* _INFORMATION_
* * * * *

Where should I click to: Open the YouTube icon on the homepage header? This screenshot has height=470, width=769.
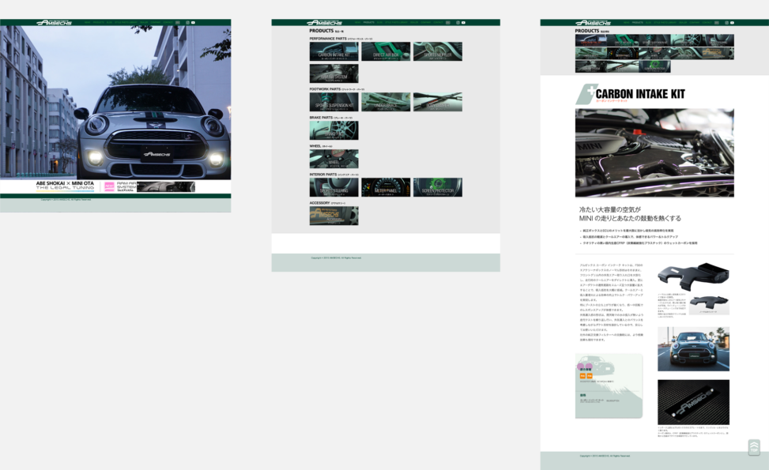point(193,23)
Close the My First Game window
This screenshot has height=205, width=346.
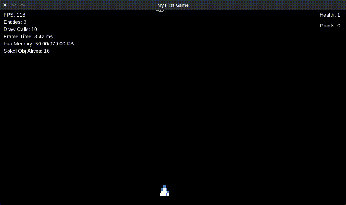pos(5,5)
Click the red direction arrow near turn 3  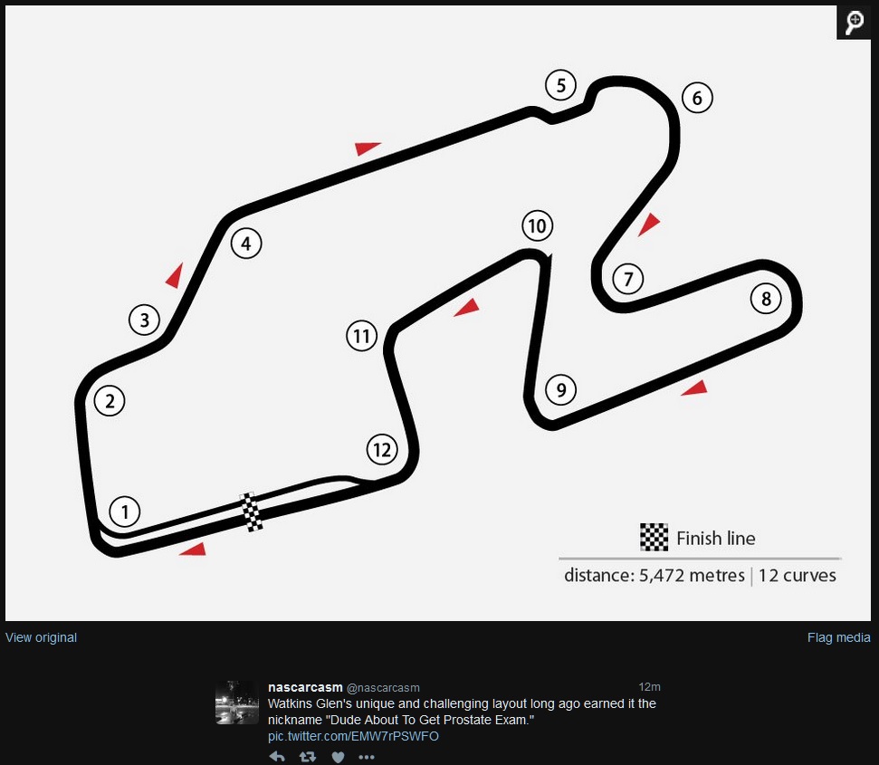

* * * * *

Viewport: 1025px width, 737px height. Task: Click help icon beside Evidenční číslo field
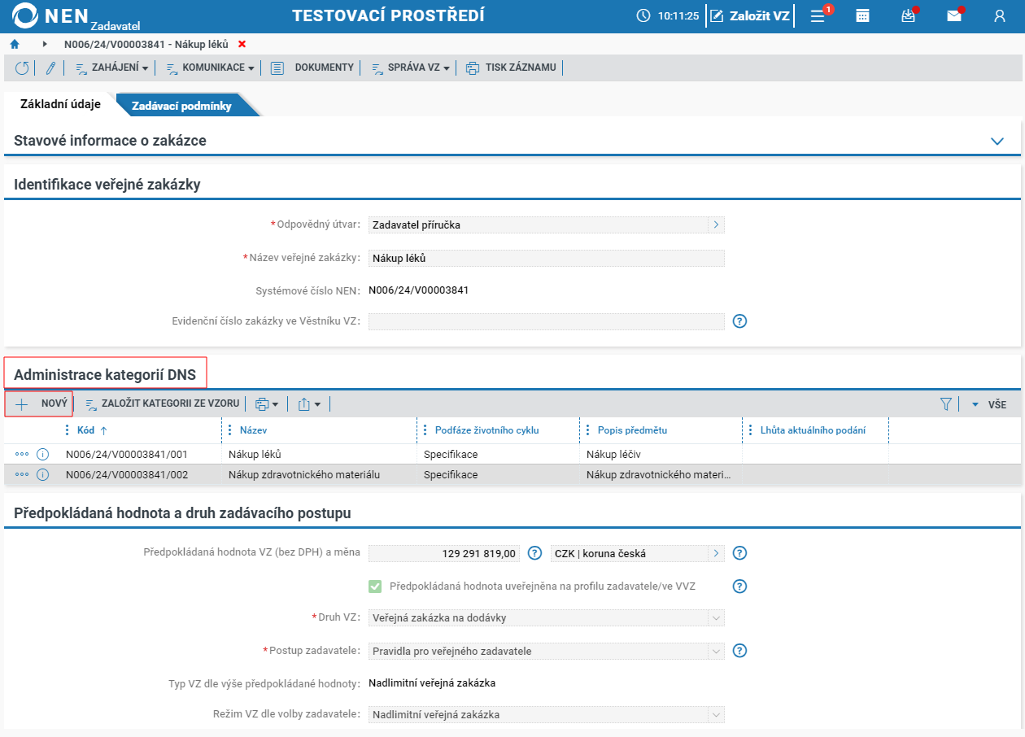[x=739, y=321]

* * * * *

* _REQUIREMENT_
Retype only the lines above from the one with "This screenshot has height=205, width=346." through the one with "Click the red direction arrow near turn 3", exactly and with both ends. Images stay out.

* _RESULT OF THIS EXERCISE_
This screenshot has height=205, width=346.
pos(5,5)
Click the red direction arrow near turn 3  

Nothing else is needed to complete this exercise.